TASK STATEMENT: Copy the lines of the records below without changes. Begin at the line that contains "GOYARD修理 (382, 501)", and stop after the final line of the records.

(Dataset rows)
====================

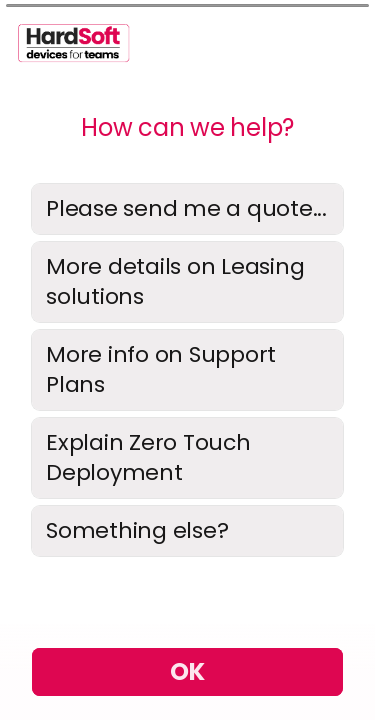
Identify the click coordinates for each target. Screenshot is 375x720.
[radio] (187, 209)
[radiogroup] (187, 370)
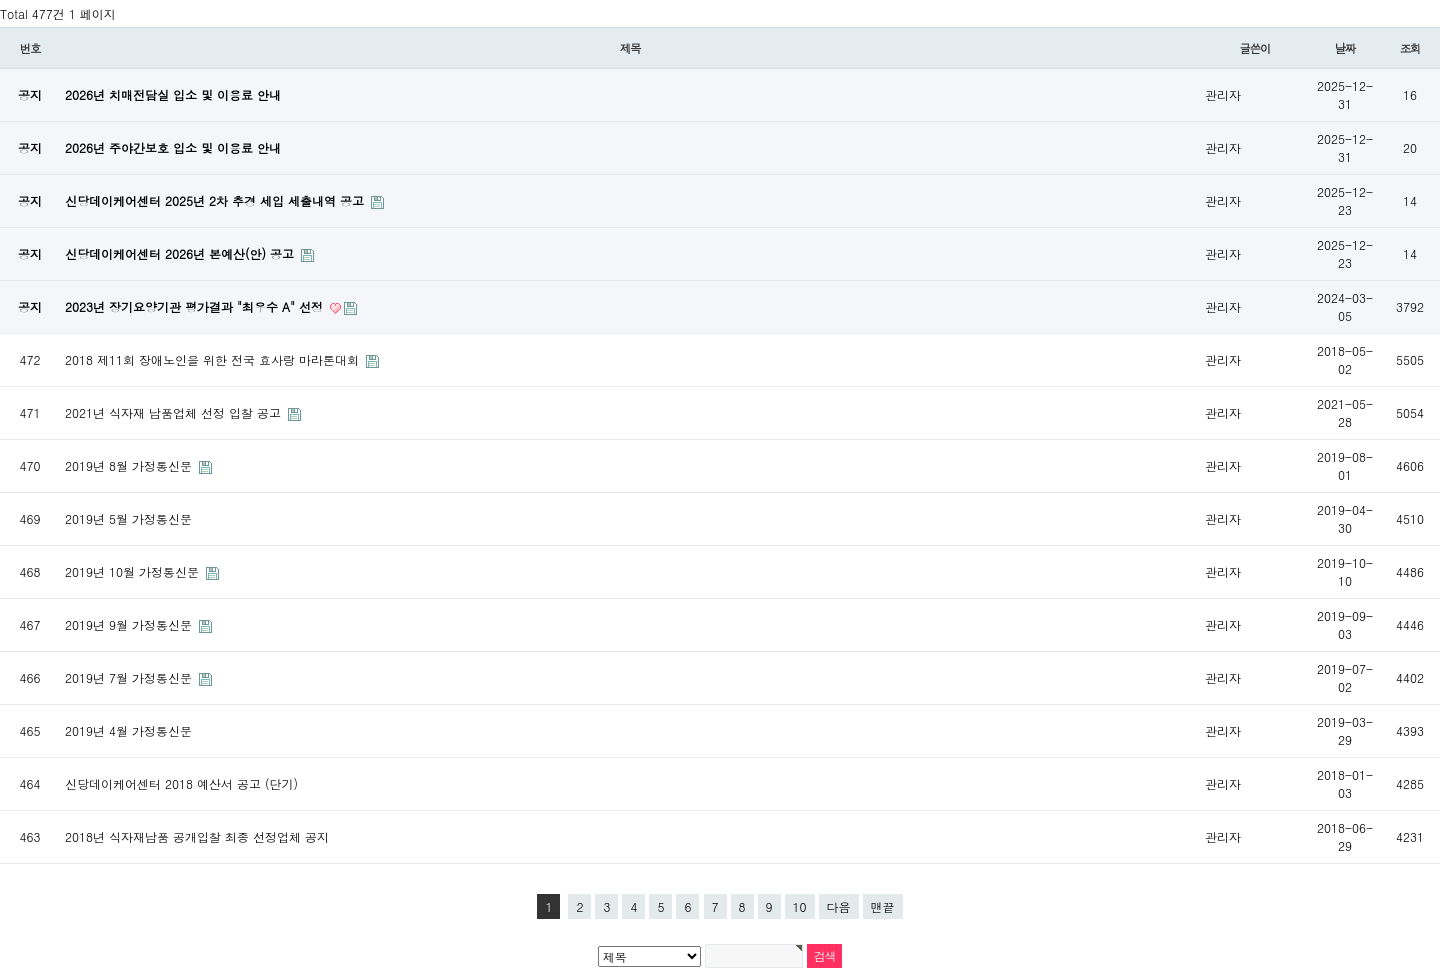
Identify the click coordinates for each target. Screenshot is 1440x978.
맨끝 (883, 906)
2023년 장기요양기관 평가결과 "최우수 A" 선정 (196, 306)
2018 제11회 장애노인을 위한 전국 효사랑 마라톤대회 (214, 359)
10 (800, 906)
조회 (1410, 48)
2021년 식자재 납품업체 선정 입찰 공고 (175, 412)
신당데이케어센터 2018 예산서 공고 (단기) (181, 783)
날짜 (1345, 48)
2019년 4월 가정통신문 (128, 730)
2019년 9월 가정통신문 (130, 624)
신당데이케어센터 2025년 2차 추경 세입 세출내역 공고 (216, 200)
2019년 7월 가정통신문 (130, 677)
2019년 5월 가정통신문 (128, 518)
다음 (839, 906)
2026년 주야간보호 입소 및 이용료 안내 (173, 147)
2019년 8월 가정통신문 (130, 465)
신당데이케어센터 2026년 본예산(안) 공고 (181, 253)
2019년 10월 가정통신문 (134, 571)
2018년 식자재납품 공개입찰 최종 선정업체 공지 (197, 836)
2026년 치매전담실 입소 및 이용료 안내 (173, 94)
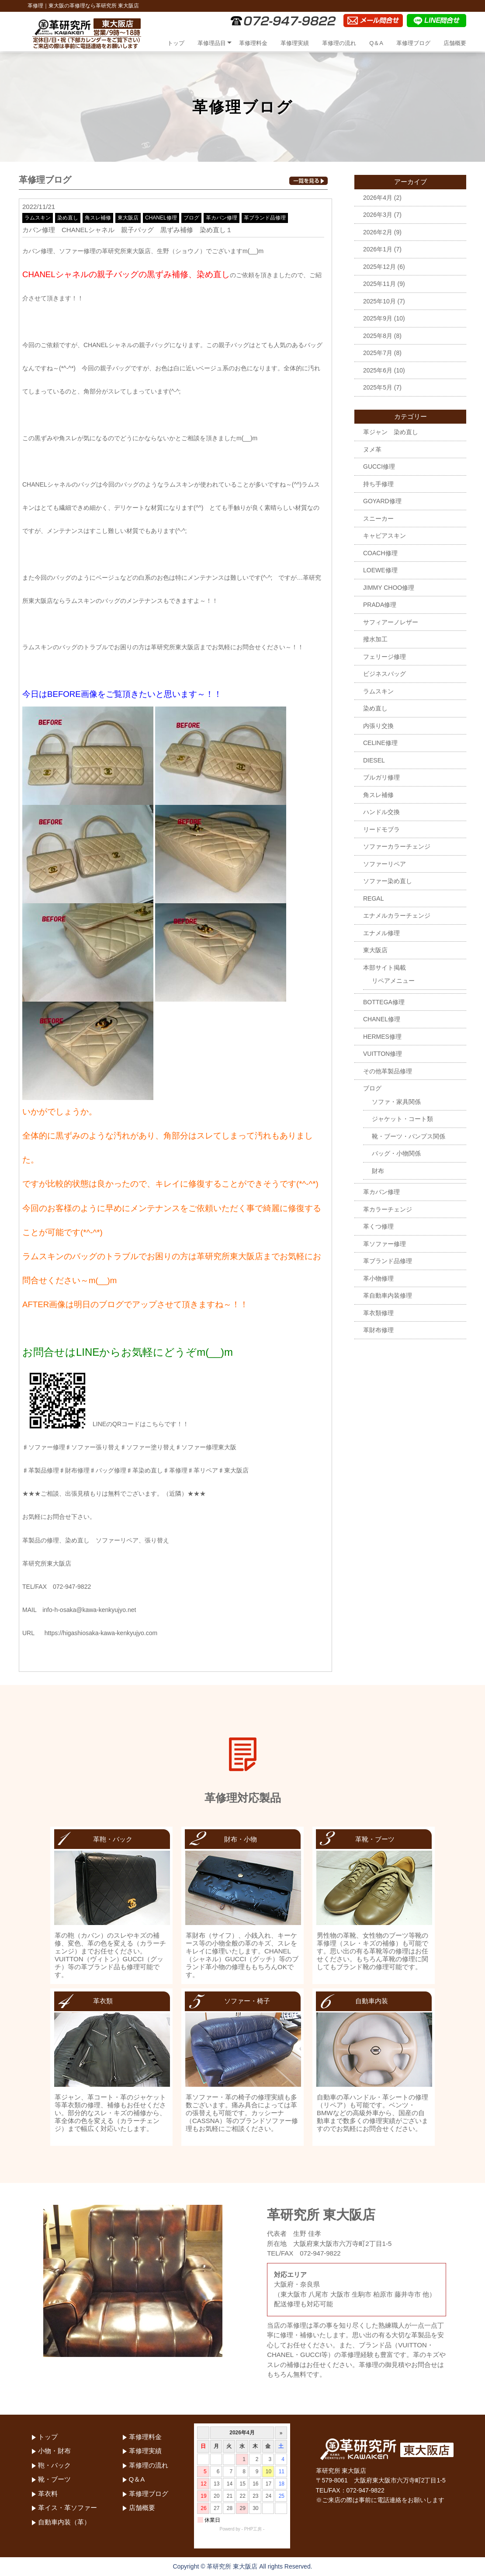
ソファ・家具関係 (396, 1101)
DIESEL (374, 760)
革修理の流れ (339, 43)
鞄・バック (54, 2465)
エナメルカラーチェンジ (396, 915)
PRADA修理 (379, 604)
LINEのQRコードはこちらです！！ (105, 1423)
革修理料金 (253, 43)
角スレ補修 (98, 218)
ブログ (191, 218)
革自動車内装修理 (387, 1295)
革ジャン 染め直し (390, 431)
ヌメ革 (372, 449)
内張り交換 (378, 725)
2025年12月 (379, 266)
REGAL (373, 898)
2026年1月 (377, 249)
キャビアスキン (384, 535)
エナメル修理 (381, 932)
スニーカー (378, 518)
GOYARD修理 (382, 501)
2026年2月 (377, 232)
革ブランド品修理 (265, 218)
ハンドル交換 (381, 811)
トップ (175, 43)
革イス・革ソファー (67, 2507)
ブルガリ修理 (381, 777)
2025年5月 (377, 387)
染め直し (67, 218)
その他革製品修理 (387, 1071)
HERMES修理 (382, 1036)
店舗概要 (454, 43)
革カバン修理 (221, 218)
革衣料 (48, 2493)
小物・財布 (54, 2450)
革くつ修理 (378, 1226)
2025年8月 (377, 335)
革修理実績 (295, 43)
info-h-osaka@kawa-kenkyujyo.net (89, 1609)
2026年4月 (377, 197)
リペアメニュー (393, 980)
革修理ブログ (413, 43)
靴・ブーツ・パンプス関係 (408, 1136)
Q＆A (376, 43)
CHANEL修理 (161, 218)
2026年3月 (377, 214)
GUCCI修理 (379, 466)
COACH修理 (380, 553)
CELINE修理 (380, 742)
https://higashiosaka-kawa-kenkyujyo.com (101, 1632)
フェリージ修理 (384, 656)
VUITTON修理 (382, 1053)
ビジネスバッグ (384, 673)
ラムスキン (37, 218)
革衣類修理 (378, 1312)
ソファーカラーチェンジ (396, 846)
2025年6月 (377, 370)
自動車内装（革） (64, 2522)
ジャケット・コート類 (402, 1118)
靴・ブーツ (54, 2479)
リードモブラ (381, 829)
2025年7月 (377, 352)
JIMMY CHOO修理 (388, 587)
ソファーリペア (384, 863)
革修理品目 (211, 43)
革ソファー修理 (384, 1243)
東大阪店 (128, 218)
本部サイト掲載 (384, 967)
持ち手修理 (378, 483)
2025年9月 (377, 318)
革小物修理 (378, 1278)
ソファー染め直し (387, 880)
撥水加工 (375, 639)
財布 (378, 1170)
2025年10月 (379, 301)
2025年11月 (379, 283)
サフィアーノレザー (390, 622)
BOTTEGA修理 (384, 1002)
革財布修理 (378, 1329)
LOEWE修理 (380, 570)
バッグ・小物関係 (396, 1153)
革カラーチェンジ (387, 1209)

====================

CORRECT RESULT:
GOYARD修理 (382, 501)
2026年2月 (377, 232)
革ブランド品修理 (265, 218)
ハンドル交換 (381, 811)
トップ (175, 43)
革イス・革ソファー (67, 2507)
ブルガリ修理 (381, 777)
2025年5月 (377, 387)
染め直し (67, 218)
その他革製品修理 (387, 1071)
HERMES修理 (382, 1036)
店舗概要 (454, 43)
革カバン修理 (221, 218)
革衣料 (48, 2493)
小物・財布 (54, 2450)
革くつ修理 (378, 1226)
2025年8月 (377, 335)
革修理実績 (295, 43)
info-h-osaka@kawa-kenkyujyo.net (89, 1609)
2026年4月 (377, 197)
リペアメニュー (393, 980)
革修理ブログ (413, 43)
靴・ブーツ・パンプス関係 (408, 1136)
Q＆A (376, 43)
CHANEL修理 (161, 218)
2026年3月 (377, 214)
GUCCI修理 (379, 466)
COACH修理 (380, 553)
CELINE修理 (380, 742)
https://higashiosaka-kawa-kenkyujyo.com (101, 1632)
フェリージ修理 (384, 656)
VUITTON修理 (382, 1053)
ビジネスバッグ (384, 673)
ラムスキン (37, 218)
革衣類修理 (378, 1312)
ソファーカラーチェンジ (396, 846)
2025年6月 (377, 370)
自動車内装（革） (64, 2522)
ジャケット・コート類 (402, 1118)
靴・ブーツ (54, 2479)
リードモブラ (381, 829)
2025年7月 (377, 352)
JIMMY CHOO修理 (388, 587)
ソファーリペア (384, 863)
革修理品目 (211, 43)
革ソファー修理 (384, 1243)
東大阪店 (128, 218)
本部サイト掲載 (384, 967)
持ち手修理 (378, 483)
2025年9月 (377, 318)
革小物修理 (378, 1278)
ソファー染め直し (387, 880)
撥水加工 (375, 639)
財布 (378, 1170)
2025年10月 (379, 301)
2025年11月 (379, 283)
サフィアーノレザー (390, 622)
BOTTEGA修理 (384, 1002)
革財布修理 (378, 1329)
LOEWE修理 (380, 570)
バッグ・小物関係 (396, 1153)
革カラーチェンジ (387, 1209)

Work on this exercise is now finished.